▶ [What to produce]:
Below are the records; copy each line in which "green" occurs.

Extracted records
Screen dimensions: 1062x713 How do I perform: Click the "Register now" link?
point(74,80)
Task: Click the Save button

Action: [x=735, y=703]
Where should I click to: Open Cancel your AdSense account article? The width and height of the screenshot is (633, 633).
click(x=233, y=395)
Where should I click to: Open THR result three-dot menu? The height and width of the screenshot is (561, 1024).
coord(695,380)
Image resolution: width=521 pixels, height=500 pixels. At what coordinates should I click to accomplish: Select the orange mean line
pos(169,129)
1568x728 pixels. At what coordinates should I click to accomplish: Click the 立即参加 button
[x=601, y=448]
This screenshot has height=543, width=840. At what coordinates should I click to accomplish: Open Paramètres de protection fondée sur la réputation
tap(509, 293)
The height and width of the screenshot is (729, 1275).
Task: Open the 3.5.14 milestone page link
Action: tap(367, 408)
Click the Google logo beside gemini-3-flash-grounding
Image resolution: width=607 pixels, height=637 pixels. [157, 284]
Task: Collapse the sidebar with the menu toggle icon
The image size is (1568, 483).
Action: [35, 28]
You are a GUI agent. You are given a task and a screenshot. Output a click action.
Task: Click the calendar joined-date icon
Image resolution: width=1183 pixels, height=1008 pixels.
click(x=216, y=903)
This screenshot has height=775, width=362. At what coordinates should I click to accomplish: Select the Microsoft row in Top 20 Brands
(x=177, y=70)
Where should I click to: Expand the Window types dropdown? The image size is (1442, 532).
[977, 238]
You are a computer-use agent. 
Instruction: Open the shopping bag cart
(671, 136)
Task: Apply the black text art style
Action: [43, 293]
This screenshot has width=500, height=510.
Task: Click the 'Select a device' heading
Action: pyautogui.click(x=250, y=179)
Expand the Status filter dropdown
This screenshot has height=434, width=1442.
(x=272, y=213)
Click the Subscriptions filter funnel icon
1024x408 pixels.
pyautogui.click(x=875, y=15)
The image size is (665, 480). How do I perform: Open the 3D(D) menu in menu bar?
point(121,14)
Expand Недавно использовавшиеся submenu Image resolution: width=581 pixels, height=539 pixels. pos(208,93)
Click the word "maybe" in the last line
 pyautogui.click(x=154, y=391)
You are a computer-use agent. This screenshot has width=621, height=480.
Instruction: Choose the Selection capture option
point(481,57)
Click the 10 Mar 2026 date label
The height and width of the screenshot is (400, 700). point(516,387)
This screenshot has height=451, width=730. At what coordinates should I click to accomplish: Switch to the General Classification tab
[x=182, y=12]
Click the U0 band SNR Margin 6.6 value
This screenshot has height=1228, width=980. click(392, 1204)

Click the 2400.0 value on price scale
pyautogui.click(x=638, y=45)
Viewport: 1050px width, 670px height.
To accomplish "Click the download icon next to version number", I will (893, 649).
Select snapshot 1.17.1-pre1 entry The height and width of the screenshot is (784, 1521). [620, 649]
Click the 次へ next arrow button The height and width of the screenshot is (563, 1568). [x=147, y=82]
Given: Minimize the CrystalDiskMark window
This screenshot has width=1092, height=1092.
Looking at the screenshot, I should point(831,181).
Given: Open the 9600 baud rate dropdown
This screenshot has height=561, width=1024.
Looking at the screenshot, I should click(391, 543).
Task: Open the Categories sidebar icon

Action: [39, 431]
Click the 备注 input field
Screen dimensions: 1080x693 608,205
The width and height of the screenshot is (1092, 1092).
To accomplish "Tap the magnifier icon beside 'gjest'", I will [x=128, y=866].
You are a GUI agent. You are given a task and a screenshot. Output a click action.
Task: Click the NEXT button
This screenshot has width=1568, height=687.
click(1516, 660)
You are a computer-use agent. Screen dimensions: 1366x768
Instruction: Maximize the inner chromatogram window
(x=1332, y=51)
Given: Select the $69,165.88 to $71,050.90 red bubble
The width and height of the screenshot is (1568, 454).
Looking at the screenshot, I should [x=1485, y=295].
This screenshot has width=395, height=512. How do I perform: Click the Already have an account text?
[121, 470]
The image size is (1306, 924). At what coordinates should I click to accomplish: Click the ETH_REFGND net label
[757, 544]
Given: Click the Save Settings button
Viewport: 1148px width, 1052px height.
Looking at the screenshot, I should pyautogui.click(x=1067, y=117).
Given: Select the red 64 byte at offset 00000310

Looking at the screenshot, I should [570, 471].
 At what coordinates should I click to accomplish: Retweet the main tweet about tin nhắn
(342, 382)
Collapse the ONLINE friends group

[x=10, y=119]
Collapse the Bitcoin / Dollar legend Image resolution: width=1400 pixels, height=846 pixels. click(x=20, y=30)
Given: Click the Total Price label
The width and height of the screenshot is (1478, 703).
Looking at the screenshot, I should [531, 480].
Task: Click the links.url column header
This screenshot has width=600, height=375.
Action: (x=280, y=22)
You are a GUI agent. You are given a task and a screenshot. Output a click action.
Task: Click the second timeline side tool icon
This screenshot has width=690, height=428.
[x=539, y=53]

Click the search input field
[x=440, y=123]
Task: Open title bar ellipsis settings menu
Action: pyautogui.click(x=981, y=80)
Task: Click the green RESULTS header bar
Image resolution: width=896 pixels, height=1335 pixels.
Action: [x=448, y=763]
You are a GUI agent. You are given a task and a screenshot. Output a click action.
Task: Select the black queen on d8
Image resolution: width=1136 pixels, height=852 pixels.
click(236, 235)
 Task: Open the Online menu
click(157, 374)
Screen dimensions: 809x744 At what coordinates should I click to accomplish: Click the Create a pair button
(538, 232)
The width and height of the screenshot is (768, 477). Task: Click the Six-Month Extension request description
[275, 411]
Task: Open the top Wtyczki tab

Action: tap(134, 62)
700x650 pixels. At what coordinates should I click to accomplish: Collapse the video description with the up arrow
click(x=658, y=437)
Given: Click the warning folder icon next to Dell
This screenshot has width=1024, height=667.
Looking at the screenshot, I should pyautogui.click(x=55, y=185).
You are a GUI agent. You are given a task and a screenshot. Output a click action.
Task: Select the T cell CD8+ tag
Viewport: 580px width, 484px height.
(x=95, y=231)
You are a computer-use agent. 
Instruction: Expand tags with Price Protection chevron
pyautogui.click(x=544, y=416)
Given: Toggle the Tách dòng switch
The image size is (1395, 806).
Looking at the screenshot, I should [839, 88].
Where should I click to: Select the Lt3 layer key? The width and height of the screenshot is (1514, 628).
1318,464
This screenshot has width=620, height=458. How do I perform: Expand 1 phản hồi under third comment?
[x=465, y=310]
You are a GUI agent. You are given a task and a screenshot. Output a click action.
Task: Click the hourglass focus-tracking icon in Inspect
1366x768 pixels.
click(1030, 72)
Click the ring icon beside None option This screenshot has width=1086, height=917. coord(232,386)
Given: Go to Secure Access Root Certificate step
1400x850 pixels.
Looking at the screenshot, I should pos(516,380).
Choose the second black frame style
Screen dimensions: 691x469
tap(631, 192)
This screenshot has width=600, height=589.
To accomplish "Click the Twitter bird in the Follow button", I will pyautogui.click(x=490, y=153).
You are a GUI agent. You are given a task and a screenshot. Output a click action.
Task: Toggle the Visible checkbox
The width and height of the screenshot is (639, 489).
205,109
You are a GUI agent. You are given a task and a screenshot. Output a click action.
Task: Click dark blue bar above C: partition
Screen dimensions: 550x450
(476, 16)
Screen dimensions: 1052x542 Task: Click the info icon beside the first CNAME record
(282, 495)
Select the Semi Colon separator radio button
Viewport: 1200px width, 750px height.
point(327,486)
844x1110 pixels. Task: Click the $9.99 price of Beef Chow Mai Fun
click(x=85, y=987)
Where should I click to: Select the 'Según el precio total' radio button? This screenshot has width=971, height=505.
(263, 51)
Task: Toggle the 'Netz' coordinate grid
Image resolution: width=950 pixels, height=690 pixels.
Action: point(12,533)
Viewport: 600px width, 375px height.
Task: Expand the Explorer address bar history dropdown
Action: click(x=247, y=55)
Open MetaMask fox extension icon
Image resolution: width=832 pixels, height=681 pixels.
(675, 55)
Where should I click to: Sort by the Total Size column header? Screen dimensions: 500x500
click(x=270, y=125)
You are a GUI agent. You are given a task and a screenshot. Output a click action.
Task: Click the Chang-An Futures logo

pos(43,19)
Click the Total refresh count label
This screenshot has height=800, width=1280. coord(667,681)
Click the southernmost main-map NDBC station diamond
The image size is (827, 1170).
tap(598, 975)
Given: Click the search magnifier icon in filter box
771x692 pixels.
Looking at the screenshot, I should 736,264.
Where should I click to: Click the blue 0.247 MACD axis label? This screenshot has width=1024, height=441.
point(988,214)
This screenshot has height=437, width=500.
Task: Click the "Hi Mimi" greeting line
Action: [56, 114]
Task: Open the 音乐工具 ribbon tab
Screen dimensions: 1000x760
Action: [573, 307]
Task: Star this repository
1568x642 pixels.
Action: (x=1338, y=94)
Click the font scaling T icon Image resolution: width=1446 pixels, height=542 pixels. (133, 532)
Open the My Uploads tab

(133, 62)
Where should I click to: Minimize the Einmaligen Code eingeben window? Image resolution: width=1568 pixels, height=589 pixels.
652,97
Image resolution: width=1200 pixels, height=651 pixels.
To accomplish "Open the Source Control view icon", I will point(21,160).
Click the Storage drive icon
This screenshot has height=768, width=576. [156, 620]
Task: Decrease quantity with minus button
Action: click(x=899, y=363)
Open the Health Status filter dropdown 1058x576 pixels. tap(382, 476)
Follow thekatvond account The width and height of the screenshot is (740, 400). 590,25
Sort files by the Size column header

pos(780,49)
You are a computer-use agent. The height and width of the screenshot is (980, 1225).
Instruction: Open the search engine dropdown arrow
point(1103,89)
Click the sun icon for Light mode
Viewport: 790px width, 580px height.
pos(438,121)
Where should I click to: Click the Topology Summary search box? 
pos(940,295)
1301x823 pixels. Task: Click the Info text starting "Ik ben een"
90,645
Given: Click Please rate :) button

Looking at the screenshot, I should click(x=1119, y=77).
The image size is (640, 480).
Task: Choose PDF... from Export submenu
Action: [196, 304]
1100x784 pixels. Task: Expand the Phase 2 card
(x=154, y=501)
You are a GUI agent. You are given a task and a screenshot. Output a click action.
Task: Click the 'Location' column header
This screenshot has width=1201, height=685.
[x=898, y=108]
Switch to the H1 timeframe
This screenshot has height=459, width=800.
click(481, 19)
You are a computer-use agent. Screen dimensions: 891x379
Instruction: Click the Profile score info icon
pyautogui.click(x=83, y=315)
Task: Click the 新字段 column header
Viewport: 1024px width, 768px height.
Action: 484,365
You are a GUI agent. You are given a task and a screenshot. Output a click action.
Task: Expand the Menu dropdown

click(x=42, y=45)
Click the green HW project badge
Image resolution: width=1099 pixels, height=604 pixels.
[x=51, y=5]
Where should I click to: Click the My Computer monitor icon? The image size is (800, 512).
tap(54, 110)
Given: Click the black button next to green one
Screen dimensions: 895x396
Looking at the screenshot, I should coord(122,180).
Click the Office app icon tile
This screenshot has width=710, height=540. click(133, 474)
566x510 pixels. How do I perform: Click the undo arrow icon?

▶ [The answer]:
Task: Click the green RESULTS header bar
Click the green HW project badge
Given: Click the black button next to green one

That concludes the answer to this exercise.